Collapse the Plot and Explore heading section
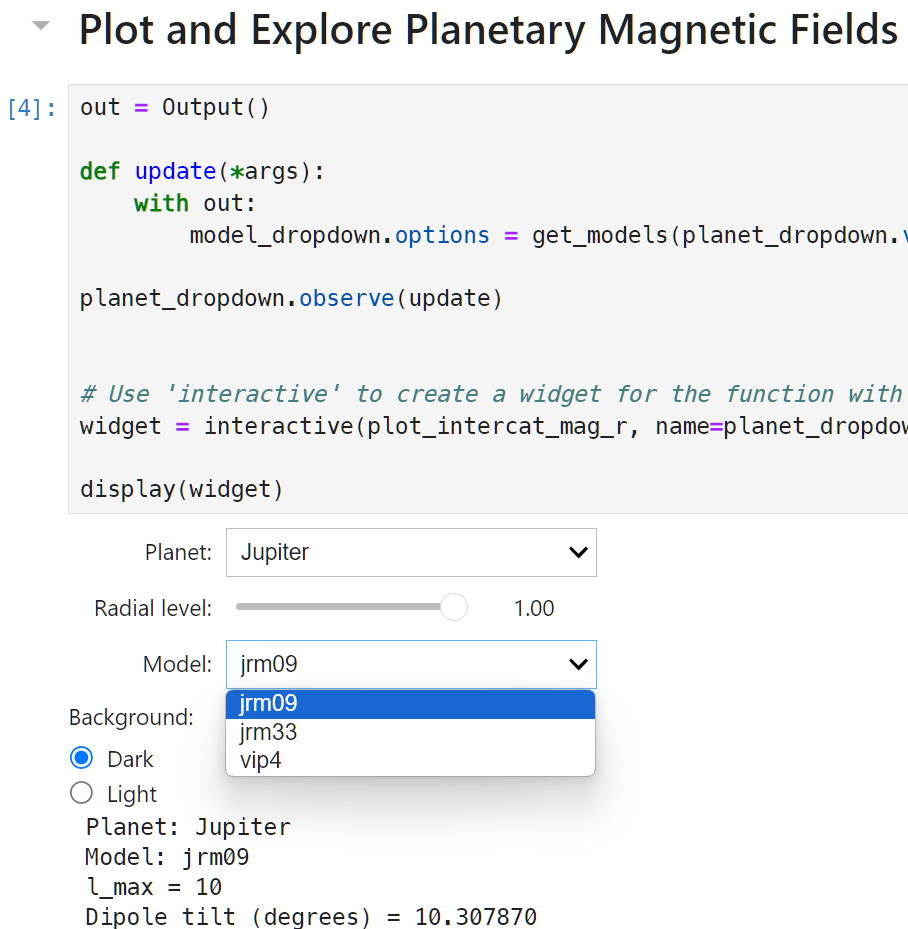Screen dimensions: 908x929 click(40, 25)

* * *

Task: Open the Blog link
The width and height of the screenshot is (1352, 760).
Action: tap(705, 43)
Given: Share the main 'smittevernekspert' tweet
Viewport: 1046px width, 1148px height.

**Exercise goal:** From the records above, print only the lines between the one holding "Task: Open the Blog link" and the one holding "Viewport: 1046px width, 1148px height.", inclusive, exactly as they stand.

**Output of the exercise:**
Task: Open the Blog link
The width and height of the screenshot is (1352, 760).
Action: tap(705, 43)
Given: Share the main 'smittevernekspert' tweet
Viewport: 1046px width, 1148px height.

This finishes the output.